Work task:
Print the line that contains "Föräldraskap på lika" and every line after it through the last line of the records below, exactly as written and nothing else.

(Stored records)
________________________

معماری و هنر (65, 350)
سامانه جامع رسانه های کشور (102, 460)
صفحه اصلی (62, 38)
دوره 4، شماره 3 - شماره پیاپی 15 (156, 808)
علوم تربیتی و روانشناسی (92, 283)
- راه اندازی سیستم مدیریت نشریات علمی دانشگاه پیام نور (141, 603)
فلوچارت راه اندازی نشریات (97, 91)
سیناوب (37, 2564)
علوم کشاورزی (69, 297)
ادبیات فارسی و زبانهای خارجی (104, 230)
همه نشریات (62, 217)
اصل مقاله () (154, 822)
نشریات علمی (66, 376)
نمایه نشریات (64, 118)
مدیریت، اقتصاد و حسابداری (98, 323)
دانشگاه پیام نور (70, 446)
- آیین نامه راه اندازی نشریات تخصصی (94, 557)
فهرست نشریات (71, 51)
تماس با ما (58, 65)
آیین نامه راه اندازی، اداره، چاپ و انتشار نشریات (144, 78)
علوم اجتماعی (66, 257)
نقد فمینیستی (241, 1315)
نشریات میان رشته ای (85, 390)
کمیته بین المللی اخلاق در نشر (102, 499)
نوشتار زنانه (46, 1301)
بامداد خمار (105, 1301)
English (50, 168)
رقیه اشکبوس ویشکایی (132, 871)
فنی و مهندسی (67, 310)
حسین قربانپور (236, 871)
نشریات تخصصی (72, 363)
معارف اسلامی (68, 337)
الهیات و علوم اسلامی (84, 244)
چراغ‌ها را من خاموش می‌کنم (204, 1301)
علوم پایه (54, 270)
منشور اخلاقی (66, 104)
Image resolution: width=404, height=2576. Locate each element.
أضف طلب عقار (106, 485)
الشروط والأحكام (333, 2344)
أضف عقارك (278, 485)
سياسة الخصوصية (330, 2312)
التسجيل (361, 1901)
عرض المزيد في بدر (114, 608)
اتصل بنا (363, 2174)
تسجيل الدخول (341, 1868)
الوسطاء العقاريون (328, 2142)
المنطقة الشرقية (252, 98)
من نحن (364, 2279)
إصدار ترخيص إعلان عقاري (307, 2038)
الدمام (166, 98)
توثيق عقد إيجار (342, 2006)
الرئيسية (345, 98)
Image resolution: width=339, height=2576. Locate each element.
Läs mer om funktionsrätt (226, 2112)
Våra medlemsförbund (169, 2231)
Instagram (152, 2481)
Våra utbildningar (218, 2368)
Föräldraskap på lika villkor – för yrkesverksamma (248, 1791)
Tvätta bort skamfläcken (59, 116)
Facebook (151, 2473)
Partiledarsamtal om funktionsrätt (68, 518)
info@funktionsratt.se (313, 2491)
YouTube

________________________

Written reply:
Föräldraskap på lika villkor – för yrkesverksamma (248, 1791)
Tvätta bort skamfläcken (59, 116)
Facebook (151, 2473)
Partiledarsamtal om funktionsrätt (68, 518)
info@funktionsratt.se (313, 2491)
YouTube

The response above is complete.